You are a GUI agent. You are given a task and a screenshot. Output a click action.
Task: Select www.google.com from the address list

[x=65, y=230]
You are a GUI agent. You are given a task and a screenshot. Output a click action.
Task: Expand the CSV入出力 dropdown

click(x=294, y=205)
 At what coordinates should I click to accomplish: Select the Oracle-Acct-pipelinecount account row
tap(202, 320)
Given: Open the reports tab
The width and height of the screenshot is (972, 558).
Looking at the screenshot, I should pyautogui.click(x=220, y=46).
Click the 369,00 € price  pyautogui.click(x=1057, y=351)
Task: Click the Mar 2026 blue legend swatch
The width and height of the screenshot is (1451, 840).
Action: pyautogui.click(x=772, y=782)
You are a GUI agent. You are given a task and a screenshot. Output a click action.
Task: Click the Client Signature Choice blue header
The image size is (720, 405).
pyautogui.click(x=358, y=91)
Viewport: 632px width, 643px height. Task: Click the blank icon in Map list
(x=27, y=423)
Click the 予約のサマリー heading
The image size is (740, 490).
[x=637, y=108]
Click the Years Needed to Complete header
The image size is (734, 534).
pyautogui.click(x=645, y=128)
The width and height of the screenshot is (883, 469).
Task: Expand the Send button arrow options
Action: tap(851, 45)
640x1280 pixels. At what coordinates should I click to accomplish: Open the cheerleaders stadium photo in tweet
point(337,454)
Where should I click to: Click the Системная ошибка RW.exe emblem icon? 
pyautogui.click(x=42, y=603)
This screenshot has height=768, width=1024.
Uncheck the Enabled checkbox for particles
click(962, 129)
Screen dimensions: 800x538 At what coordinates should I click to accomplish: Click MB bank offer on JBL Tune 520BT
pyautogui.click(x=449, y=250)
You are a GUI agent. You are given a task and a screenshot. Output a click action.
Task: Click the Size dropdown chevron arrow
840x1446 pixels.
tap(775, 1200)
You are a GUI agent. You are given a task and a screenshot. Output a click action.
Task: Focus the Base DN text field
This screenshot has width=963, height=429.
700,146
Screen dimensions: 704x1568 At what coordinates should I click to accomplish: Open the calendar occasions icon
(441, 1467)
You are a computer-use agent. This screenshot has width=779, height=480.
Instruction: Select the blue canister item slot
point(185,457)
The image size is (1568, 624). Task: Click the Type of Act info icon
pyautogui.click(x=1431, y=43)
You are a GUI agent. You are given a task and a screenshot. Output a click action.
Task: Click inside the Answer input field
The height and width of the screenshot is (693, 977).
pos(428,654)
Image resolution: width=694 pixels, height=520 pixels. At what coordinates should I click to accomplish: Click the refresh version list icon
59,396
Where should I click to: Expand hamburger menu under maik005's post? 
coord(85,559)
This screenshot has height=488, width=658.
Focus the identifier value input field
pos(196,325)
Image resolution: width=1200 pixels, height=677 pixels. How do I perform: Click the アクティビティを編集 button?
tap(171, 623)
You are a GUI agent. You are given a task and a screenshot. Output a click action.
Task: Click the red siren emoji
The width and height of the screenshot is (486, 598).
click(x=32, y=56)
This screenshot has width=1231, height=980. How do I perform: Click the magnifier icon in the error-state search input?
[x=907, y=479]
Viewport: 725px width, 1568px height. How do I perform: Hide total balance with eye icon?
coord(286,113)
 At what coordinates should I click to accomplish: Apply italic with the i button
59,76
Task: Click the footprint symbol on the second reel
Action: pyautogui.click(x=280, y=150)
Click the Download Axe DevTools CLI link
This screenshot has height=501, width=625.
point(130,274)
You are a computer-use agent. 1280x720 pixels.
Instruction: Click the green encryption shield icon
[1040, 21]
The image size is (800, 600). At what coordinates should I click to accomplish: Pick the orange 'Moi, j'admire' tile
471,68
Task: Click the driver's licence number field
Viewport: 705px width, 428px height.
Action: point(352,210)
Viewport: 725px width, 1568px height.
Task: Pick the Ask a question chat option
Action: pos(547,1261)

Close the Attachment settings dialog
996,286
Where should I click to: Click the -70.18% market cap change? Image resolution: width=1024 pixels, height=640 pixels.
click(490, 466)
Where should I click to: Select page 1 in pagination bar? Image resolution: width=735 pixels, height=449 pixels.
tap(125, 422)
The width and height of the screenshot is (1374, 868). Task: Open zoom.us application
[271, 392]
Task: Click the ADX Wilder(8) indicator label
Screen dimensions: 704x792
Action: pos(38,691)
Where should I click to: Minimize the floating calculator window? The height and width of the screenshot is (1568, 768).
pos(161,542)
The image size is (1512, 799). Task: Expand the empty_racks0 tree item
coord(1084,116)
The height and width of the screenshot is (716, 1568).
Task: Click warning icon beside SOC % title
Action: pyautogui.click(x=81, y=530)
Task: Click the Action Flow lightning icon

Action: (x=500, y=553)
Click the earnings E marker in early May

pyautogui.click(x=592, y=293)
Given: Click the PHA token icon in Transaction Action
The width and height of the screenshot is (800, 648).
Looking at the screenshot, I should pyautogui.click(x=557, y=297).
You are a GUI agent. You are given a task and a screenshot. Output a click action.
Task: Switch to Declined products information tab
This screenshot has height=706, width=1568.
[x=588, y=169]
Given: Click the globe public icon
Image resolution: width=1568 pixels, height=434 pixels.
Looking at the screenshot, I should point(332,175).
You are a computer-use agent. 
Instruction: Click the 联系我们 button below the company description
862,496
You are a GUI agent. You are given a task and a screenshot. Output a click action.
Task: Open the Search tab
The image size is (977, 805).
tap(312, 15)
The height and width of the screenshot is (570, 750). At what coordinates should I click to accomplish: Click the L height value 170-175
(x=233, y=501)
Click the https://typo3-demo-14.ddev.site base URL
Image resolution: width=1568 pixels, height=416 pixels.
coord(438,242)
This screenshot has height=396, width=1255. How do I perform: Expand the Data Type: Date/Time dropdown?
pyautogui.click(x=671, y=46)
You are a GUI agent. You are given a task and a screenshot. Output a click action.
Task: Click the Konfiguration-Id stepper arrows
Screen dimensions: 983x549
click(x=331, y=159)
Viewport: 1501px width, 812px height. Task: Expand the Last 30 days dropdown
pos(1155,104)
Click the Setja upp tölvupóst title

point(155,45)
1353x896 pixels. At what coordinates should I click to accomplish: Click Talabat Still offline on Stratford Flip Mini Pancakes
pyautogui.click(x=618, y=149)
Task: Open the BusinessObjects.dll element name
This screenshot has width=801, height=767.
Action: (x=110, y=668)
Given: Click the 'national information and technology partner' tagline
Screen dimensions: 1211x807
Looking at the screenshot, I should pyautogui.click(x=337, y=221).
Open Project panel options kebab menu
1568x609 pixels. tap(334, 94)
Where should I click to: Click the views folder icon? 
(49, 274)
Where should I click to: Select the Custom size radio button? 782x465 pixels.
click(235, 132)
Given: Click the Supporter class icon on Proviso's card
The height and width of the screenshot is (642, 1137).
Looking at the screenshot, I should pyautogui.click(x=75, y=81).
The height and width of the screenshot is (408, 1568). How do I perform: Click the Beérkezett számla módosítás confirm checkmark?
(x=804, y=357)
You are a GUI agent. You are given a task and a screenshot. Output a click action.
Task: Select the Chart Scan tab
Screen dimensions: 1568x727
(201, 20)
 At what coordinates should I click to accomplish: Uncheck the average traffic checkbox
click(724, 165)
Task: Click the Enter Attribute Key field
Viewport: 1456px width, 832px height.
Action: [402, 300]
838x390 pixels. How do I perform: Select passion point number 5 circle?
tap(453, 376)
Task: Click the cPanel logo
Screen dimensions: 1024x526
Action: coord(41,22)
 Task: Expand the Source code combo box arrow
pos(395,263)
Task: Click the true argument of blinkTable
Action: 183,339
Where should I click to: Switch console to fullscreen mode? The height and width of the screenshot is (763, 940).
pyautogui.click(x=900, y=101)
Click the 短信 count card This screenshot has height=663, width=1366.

=-=-=-=-=

Aim of the exercise
Reproduce every entry, word for word.

Exercise response
You are a GUI agent. You are given a task and a screenshot. Output a click action.
Task: Select www.google.com from the address list

[x=65, y=230]
You are a GUI agent. You are given a task and a screenshot. Output a click action.
Task: Expand the CSV入出力 dropdown

click(x=294, y=205)
 At what coordinates should I click to accomplish: Select the Oracle-Acct-pipelinecount account row
tap(202, 320)
Given: Open the reports tab
The width and height of the screenshot is (972, 558).
Looking at the screenshot, I should pyautogui.click(x=220, y=46).
Click the 369,00 € price  pyautogui.click(x=1057, y=351)
Task: Click the Mar 2026 blue legend swatch
The width and height of the screenshot is (1451, 840).
Action: pyautogui.click(x=772, y=782)
You are a GUI agent. You are given a task and a screenshot. Output a click action.
Task: Click the Client Signature Choice blue header
The image size is (720, 405).
pyautogui.click(x=358, y=91)
Viewport: 632px width, 643px height. Task: Click the blank icon in Map list
(x=27, y=423)
Click the 予約のサマリー heading
The image size is (740, 490).
[x=637, y=108]
Click the Years Needed to Complete header
The image size is (734, 534).
pyautogui.click(x=645, y=128)
The width and height of the screenshot is (883, 469).
Task: Expand the Send button arrow options
Action: tap(851, 45)
640x1280 pixels. At what coordinates should I click to accomplish: Open the cheerleaders stadium photo in tweet
point(337,454)
Where should I click to: Click the Системная ошибка RW.exe emblem icon? 
pyautogui.click(x=42, y=603)
This screenshot has height=768, width=1024.
Uncheck the Enabled checkbox for particles
click(962, 129)
Screen dimensions: 800x538 At what coordinates should I click to accomplish: Click MB bank offer on JBL Tune 520BT
pyautogui.click(x=449, y=250)
You are a GUI agent. You are given a task and a screenshot. Output a click action.
Task: Click the Size dropdown chevron arrow
840x1446 pixels.
tap(775, 1200)
You are a GUI agent. You are given a task and a screenshot. Output a click action.
Task: Focus the Base DN text field
This screenshot has width=963, height=429.
700,146
Screen dimensions: 704x1568 At what coordinates should I click to accomplish: Open the calendar occasions icon
(441, 1467)
You are a computer-use agent. This screenshot has width=779, height=480.
Instruction: Select the blue canister item slot
point(185,457)
The image size is (1568, 624). Task: Click the Type of Act info icon
pyautogui.click(x=1431, y=43)
You are a GUI agent. You are given a task and a screenshot. Output a click action.
Task: Click inside the Answer input field
The height and width of the screenshot is (693, 977).
pos(428,654)
Image resolution: width=694 pixels, height=520 pixels. At what coordinates should I click to accomplish: Click the refresh version list icon
59,396
Where should I click to: Expand hamburger menu under maik005's post? 
coord(85,559)
This screenshot has height=488, width=658.
Focus the identifier value input field
pos(196,325)
Image resolution: width=1200 pixels, height=677 pixels. How do I perform: Click the アクティビティを編集 button?
tap(171, 623)
You are a GUI agent. You are given a task and a screenshot. Output a click action.
Task: Click the red siren emoji
The width and height of the screenshot is (486, 598).
click(x=32, y=56)
This screenshot has width=1231, height=980. How do I perform: Click the magnifier icon in the error-state search input?
[x=907, y=479]
Viewport: 725px width, 1568px height. How do I perform: Hide total balance with eye icon?
coord(286,113)
 At what coordinates should I click to accomplish: Apply italic with the i button
59,76
Task: Click the footprint symbol on the second reel
Action: pyautogui.click(x=280, y=150)
Click the Download Axe DevTools CLI link
This screenshot has height=501, width=625.
point(130,274)
You are a computer-use agent. 1280x720 pixels.
Instruction: Click the green encryption shield icon
[1040, 21]
The image size is (800, 600). At what coordinates should I click to accomplish: Pick the orange 'Moi, j'admire' tile
471,68
Task: Click the driver's licence number field
Viewport: 705px width, 428px height.
Action: point(352,210)
Viewport: 725px width, 1568px height.
Task: Pick the Ask a question chat option
Action: pos(547,1261)

Close the Attachment settings dialog
996,286
Where should I click to: Click the -70.18% market cap change? Image resolution: width=1024 pixels, height=640 pixels.
click(490, 466)
Where should I click to: Select page 1 in pagination bar? Image resolution: width=735 pixels, height=449 pixels.
tap(125, 422)
The width and height of the screenshot is (1374, 868). Task: Open zoom.us application
[271, 392]
Task: Click the ADX Wilder(8) indicator label
Screen dimensions: 704x792
Action: pos(38,691)
Where should I click to: Minimize the floating calculator window? The height and width of the screenshot is (1568, 768).
pos(161,542)
The image size is (1512, 799). Task: Expand the empty_racks0 tree item
coord(1084,116)
The height and width of the screenshot is (716, 1568).
Task: Click warning icon beside SOC % title
Action: pyautogui.click(x=81, y=530)
Task: Click the Action Flow lightning icon

Action: (x=500, y=553)
Click the earnings E marker in early May

pyautogui.click(x=592, y=293)
Given: Click the PHA token icon in Transaction Action
The width and height of the screenshot is (800, 648).
Looking at the screenshot, I should pyautogui.click(x=557, y=297).
You are a GUI agent. You are given a task and a screenshot. Output a click action.
Task: Switch to Declined products information tab
This screenshot has height=706, width=1568.
[x=588, y=169]
Given: Click the globe public icon
Image resolution: width=1568 pixels, height=434 pixels.
Looking at the screenshot, I should point(332,175).
You are a computer-use agent. 
Instruction: Click the 联系我们 button below the company description
862,496
You are a GUI agent. You are given a task and a screenshot. Output a click action.
Task: Open the Search tab
The image size is (977, 805).
tap(312, 15)
The height and width of the screenshot is (570, 750). At what coordinates should I click to accomplish: Click the L height value 170-175
(x=233, y=501)
Click the https://typo3-demo-14.ddev.site base URL
Image resolution: width=1568 pixels, height=416 pixels.
coord(438,242)
This screenshot has height=396, width=1255. How do I perform: Expand the Data Type: Date/Time dropdown?
pyautogui.click(x=671, y=46)
You are a GUI agent. You are given a task and a screenshot. Output a click action.
Task: Click the Konfiguration-Id stepper arrows
Screen dimensions: 983x549
click(x=331, y=159)
Viewport: 1501px width, 812px height. Task: Expand the Last 30 days dropdown
pos(1155,104)
Click the Setja upp tölvupóst title

point(155,45)
1353x896 pixels. At what coordinates should I click to accomplish: Click Talabat Still offline on Stratford Flip Mini Pancakes
pyautogui.click(x=618, y=149)
Task: Open the BusinessObjects.dll element name
This screenshot has width=801, height=767.
Action: (x=110, y=668)
Given: Click the 'national information and technology partner' tagline
Screen dimensions: 1211x807
Looking at the screenshot, I should pyautogui.click(x=337, y=221).
Open Project panel options kebab menu
1568x609 pixels. tap(334, 94)
Where should I click to: Click the views folder icon? 
(49, 274)
Where should I click to: Select the Custom size radio button? 782x465 pixels.
click(235, 132)
Given: Click the Supporter class icon on Proviso's card
The height and width of the screenshot is (642, 1137).
Looking at the screenshot, I should pyautogui.click(x=75, y=81).
The height and width of the screenshot is (408, 1568). How do I perform: Click the Beérkezett számla módosítás confirm checkmark?
(x=804, y=357)
You are a GUI agent. You are given a task and a screenshot. Output a click action.
Task: Select the Chart Scan tab
Screen dimensions: 1568x727
(201, 20)
 At what coordinates should I click to accomplish: Uncheck the average traffic checkbox
click(724, 165)
Task: Click the Enter Attribute Key field
Viewport: 1456px width, 832px height.
Action: [402, 300]
838x390 pixels. How do I perform: Select passion point number 5 circle?
tap(453, 376)
Task: Click the cPanel logo
Screen dimensions: 1024x526
Action: coord(41,22)
 Task: Expand the Source code combo box arrow
pos(395,263)
Task: Click the true argument of blinkTable
Action: 183,339
Where should I click to: Switch console to fullscreen mode? The height and width of the screenshot is (763, 940).
pyautogui.click(x=900, y=101)
Click the 短信 count card This screenshot has height=663, width=1366.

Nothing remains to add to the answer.